» Direction: Change every "Select" in the entries below to "Choose", keep everything else the same, and leave out the pictures.

-- -- --

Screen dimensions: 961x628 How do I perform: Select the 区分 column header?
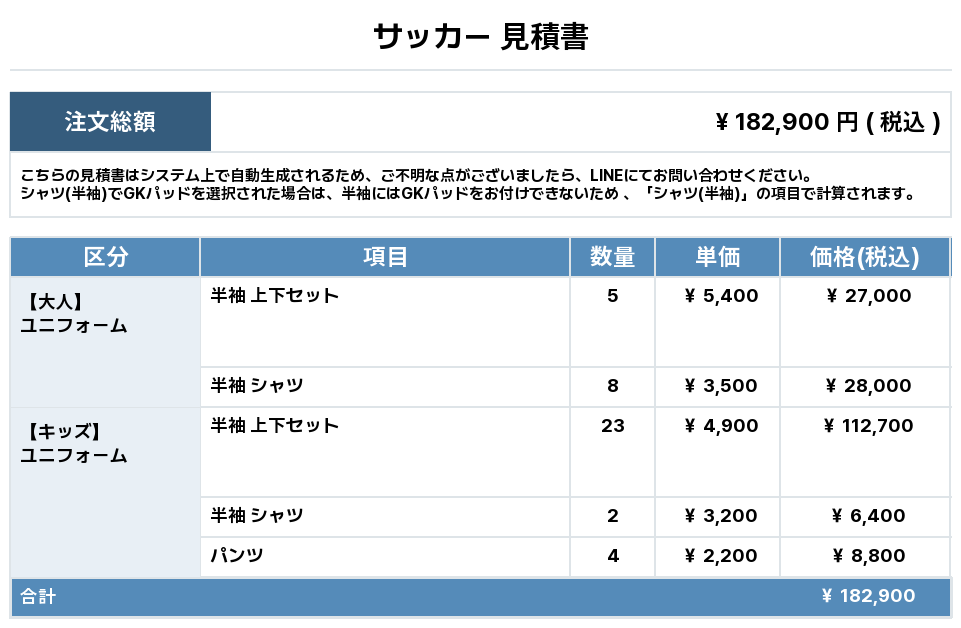105,257
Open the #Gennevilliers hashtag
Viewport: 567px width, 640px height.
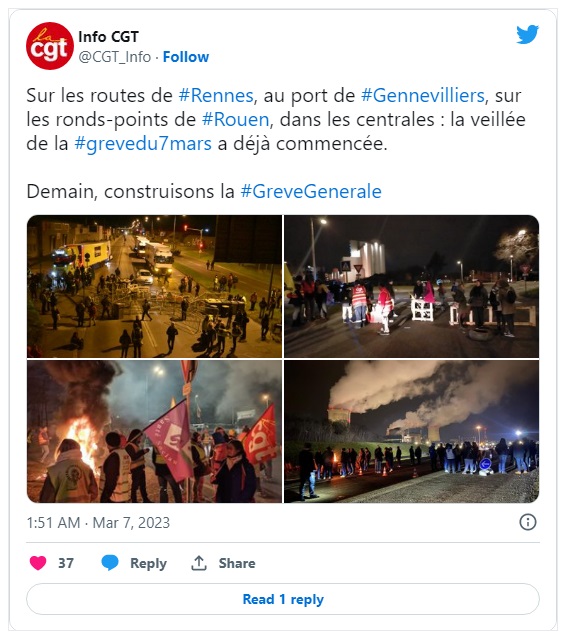coord(422,96)
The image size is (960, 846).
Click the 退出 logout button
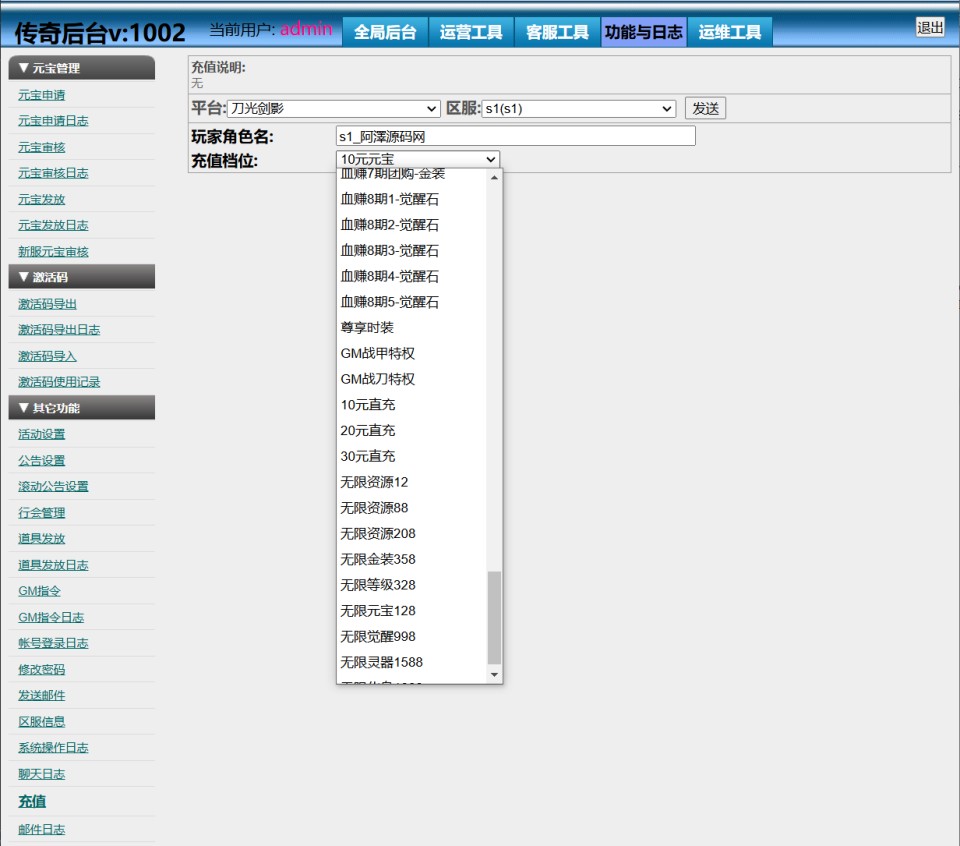coord(930,28)
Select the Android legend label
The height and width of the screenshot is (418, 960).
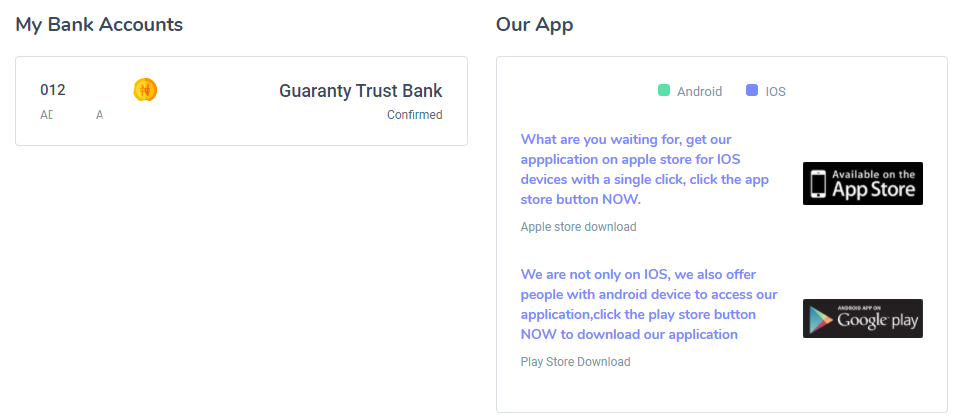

-- -- --

» Reply:
Screen dimensions: 961x628 How do I perform: Choose the 区分 column header?
105,257
Open the #Gennevilliers hashtag
Viewport: 567px width, 640px height.
coord(422,96)
The image size is (960, 846).
Click the 退出 logout button
coord(930,28)
Choose the Android legend label
The height and width of the screenshot is (418, 960).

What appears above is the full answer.